The great abbey church of Einsiedeln, in central Switzerland, attracts students of sacred architecture from around the world. Some actually claim to like it. My mother for instance: I remember showing her around and when I asked if she was enjoying it she looked at me with a face grown rigid with ecstasy and whispered, “Paul, it is the most magnificent experience I’ve ever had”. Well, life must have been fairly dull when my mother was growing up in catholic Ireland. Personally the church always reminds me of a lavish wedding cake – ostentatious, an inexcusable source of debt and no guarantee of faithfulness.
In Zürich city we can connect, in a simpler manner, to “The Einsiedeln Experience” in the form of a café whose history reaches back over one thousand years – now how many establishments can boast that? The whole shenanigans originated in the 9th century when a hermit called Meinrad settled in Einsiedeln and became famous for his simplicity, wisdom and holiness. One day two robbers visited him. They may have been fairly new at the job because even I know that robbing a hermit will not make you rich. They killed poor Meinrad, stole his wine and bread and then they fled to Zurich by nightfall. They might have been novice thieves, but they were certainly fast walkers!

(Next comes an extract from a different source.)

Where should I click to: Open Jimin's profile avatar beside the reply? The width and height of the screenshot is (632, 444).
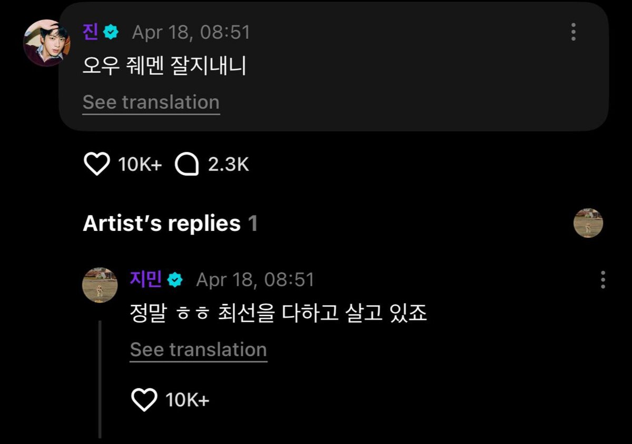[100, 285]
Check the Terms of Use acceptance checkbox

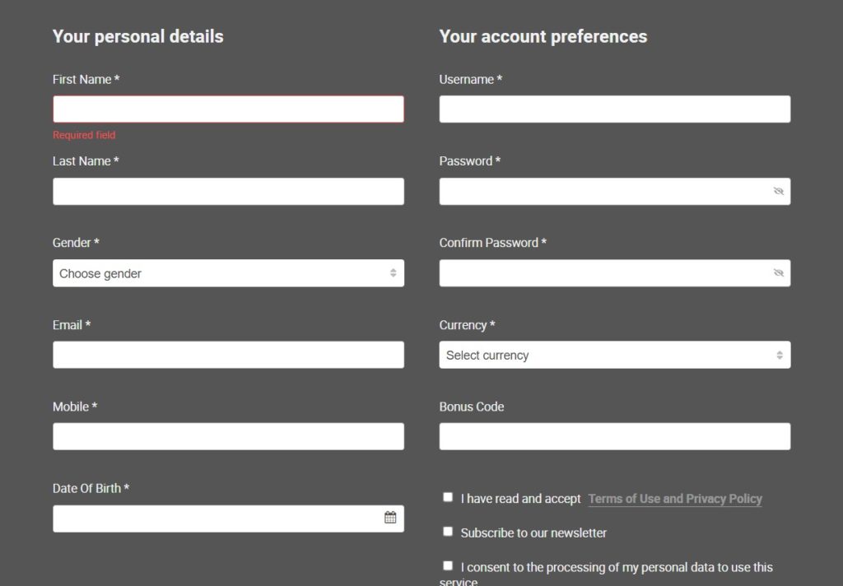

They would have taken a boat for the final stretch arriving at what is now called the Schifflande, where they checked into an inn. But Meinrad’s two trusty pet ravens, who had followed the thieves, cawed loudly, pounced upon them and dive-bombed the murderers. Witnesses of the attack, helped by an acute sense of Swiss justice, concluded that black ravens pecking viciously at two scoundrels must mean that Meinrad is dead and these are his killers. They put an immediate end to the thieves’ criminal ways and strung them up on the spot.

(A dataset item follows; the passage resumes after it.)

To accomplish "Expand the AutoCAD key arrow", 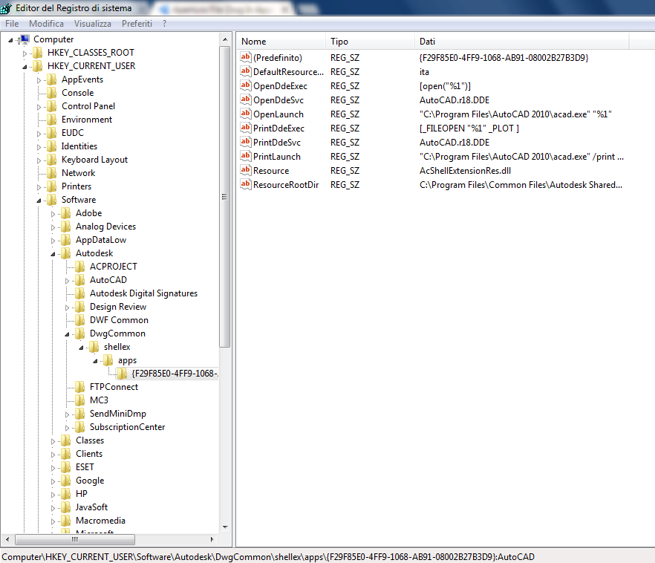I will pyautogui.click(x=68, y=280).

All of this turned out to be very good for business. A simple chapel was erected above the spot where Meinrad had been put to rest. Pilgrims began to flock to the scene of the notorious crime of the century. Hotels were opened. The chapel grew bigger. Meinrad was made a saint. The stream of pilgrims turned into a river. The chapel grew much bigger and in the 18th century became the grand Baroque edifice that still stands today. The flood of pilgrims also wanted to see the place of the miraculous feathered attack, and so Zurich became a part of the Einsiedeln experience. The famous inn was rechristened “Gasthaus zum Raben” or “Guesthouse of The Ravens”.
The ceiling at Einsiedeln
Not many cafes can boast a lineage that stretches back a thousand years. The foundation walls of the present day building date from the 9th century. In 1317 zum Raben was joined under one roof with the inn next door, zum Hecht. In the 18th century the two inns were rebuilt as one and the building is now known locally as the “Rabenhaus” or “Raven’s House” (though not many actually know why). The inn eventually closed down but the Rabenhaus again became a focal point of life in Zurich when the author Robert Humm and his Scottish wife, artist Lili Crawford moved into an apartment on the first floor in 1934. The Humms organised regular literary evenings at their home. These famous get togethers became a sort of melting pot for German immigrants, left wing political activists and writers like Arthur Koestler, Bertolt Brecht, Klaus Mann and Max Frisch. The Humm’s children entertained the intellectuals with puppet shows. Dare I say, these evenings at the Humns must have been humming with original and daring ideas. The Rabenhaus had again become the meeting point for pilgrims, this time of a literary and political sort.
Today the ground floor houses a small newsagent and, in place of Café Raben, a new branch of Zürich’s popular Lebanese restaurant “Cedre” has recently opened. They have kept Café Raben’s old emblem of the black raven on the outside wall, as you can see in the photo, a distant memory of the great crime of the 9th century.